§ **Available records**
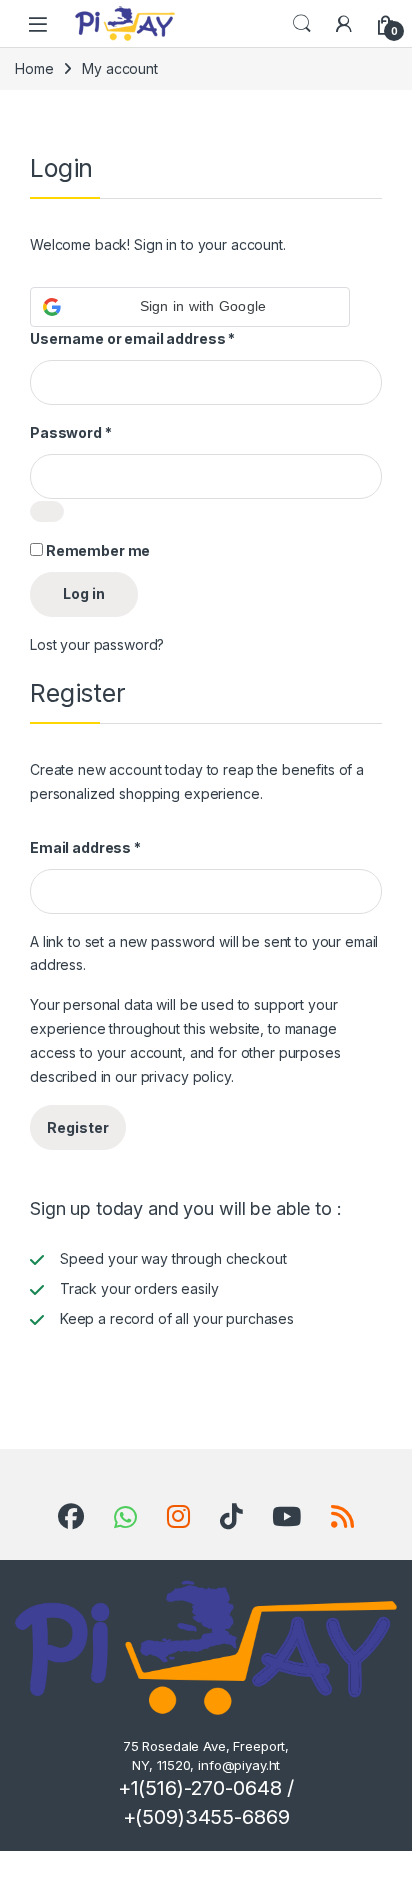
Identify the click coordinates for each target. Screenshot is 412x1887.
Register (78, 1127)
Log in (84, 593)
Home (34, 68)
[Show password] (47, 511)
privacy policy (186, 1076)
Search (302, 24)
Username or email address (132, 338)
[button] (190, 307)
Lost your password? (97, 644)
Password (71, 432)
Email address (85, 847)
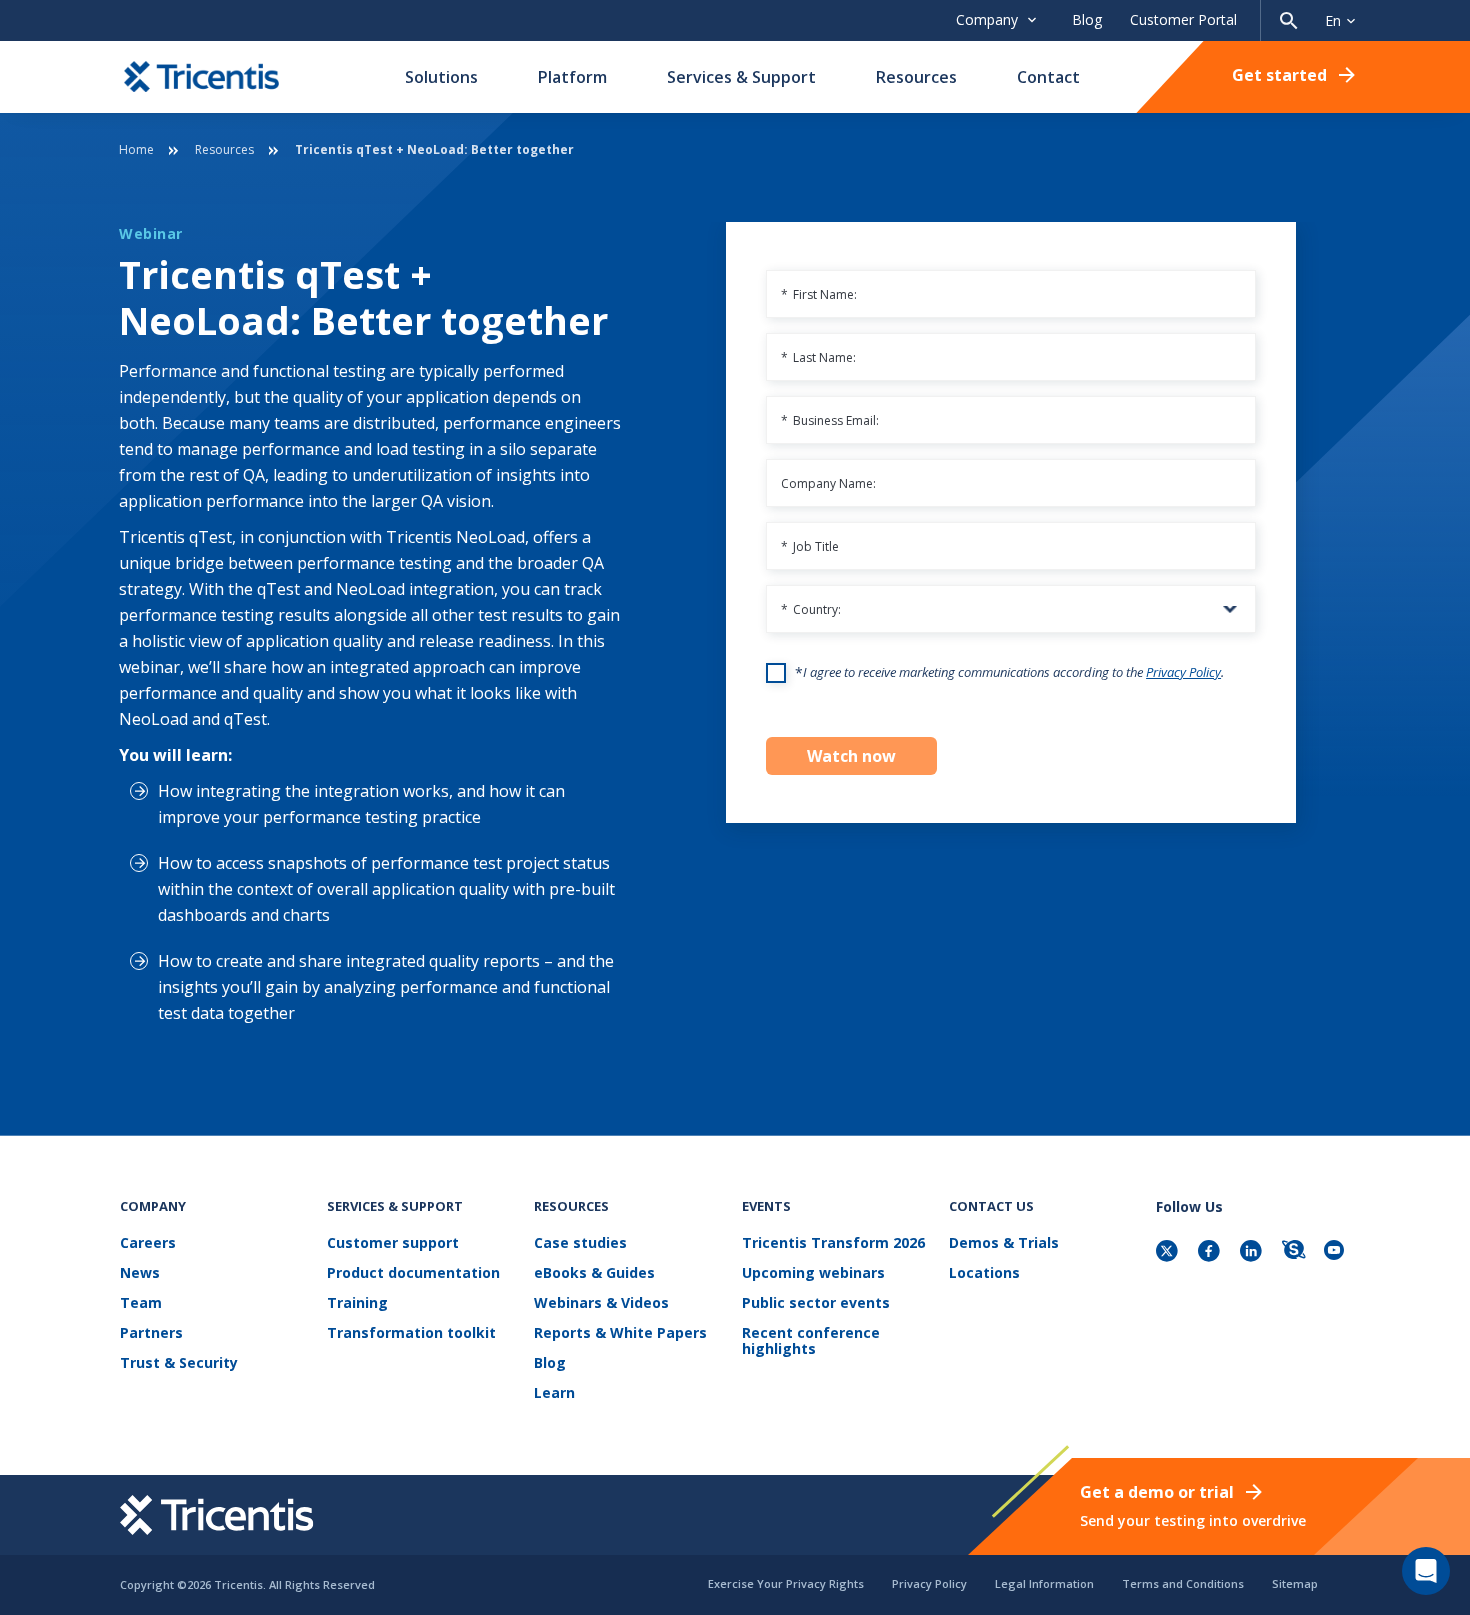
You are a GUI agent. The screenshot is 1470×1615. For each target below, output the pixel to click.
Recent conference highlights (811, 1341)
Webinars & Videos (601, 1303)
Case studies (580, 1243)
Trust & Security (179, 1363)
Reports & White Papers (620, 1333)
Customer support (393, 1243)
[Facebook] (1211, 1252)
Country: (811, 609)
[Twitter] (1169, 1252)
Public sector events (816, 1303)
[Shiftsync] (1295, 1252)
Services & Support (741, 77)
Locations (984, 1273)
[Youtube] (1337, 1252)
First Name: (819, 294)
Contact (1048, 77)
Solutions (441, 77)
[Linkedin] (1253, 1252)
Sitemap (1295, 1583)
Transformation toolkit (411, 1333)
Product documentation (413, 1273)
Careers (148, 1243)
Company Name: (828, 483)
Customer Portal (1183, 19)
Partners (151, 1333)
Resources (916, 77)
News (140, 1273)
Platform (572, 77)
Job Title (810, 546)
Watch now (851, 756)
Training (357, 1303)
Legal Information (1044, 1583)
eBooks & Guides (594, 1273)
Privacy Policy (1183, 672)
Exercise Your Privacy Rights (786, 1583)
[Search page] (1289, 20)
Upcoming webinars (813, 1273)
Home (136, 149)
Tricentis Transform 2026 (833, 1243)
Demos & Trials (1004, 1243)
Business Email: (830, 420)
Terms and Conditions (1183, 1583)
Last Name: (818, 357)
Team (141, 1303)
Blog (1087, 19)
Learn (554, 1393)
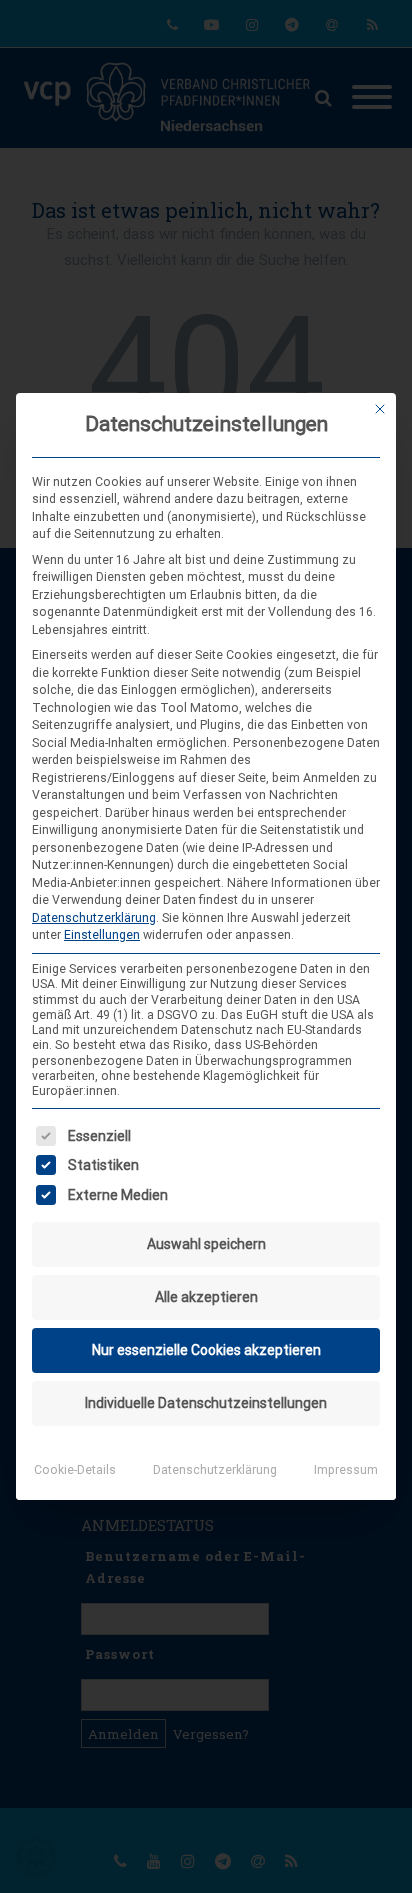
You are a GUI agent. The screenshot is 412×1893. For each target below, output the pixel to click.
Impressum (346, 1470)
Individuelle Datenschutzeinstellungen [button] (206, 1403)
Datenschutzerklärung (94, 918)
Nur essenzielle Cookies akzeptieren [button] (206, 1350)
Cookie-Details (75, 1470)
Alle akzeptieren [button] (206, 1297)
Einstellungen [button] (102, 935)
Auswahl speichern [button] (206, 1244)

§ **Your goal**
In the records above, find every line with the word "click" and copy it.

§ **Solution for this exercise**
Identify the click coordinates for each target. Screenshot is 412x1887.
You are a GUI agent. The screenshot is 1470×1615. For each target below, output the pixel to click.
You are a GUI agent. The screenshot is 412×1893. For each target below, output the pixel to click.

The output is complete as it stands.